VCP Le plasmide double nickase (h) se compose d'une paire de plasmides appariés, conçus pour une édition hautement spécifique du locus VCP dans les lignées cellulaires human. Chaque plasmide exprime une nickase Cas9 D10A et un sgRNA distinct ciblant des brins d'ADN opposés au sein de VCP. Lorsqu'elles sont dirigées vers des sites adjacents sur des brins d'ADN opposés, les deux nickases génèrent des cassures simple brin décalées qui, ensemble, produisent une cassure double brin décalée, nécessitant une activité coordonnée sur la cible de la part des deux guides. La cassure d'ADN qui en résulte est résolue par les voies de réparation cellulaires endogènes, le plus souvent par jonction non homologue (NHEJ), ce qui conduit à des insertions ou des délétions qui perturbent la fonction de VCP. En nécessitant l'engagement de deux ARNsg au locus cible, l'approche par double nick améliore la spécificité de l'édition et offre une stratégie CRISPR complémentaire pour les applications où un contrôle supplémentaire de la précision du ciblage est souhaité.

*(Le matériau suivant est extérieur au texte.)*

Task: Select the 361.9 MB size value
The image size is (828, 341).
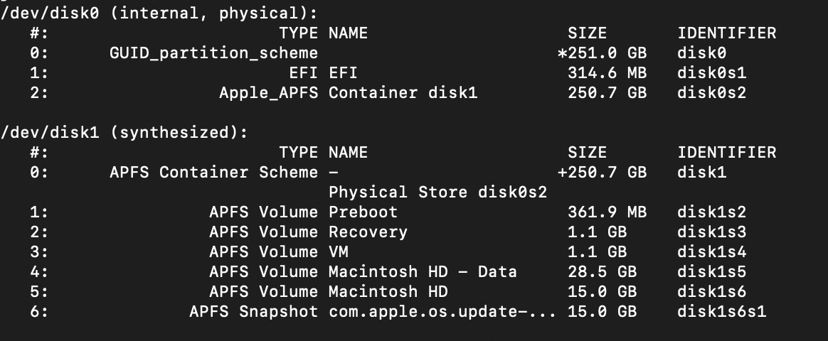Action: (607, 212)
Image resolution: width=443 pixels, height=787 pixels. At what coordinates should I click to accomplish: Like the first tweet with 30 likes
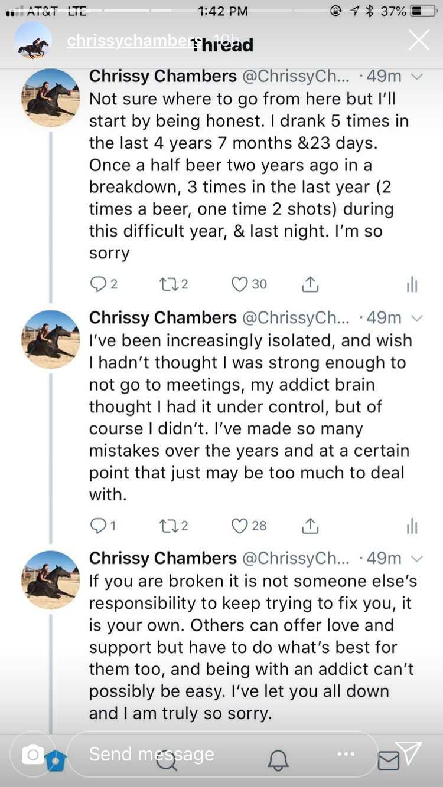point(239,284)
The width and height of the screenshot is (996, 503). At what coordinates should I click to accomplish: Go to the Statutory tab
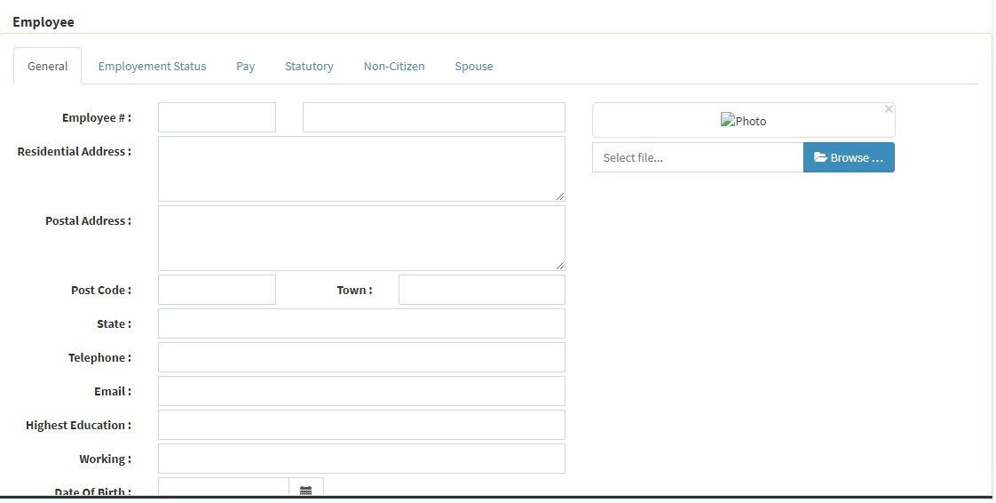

Afin de faciliter l'identification efficace des cellules éditées, un plasmide code pour la GFP permettant la visualisation par fluorescence des populations transfectées, tandis que le plasmide compagnon porte un gène de résistance à la puromycine pour la sélection antibiotique. Ensemble, ces caractéristiques favorisent l'enrichissement efficace des populations co-transfectées et simplifient la validation des clones présentant une perturbation de VCP.
Réservé à la recherche. N'est pas destiné à un usage diagnostique ou thérapeutique.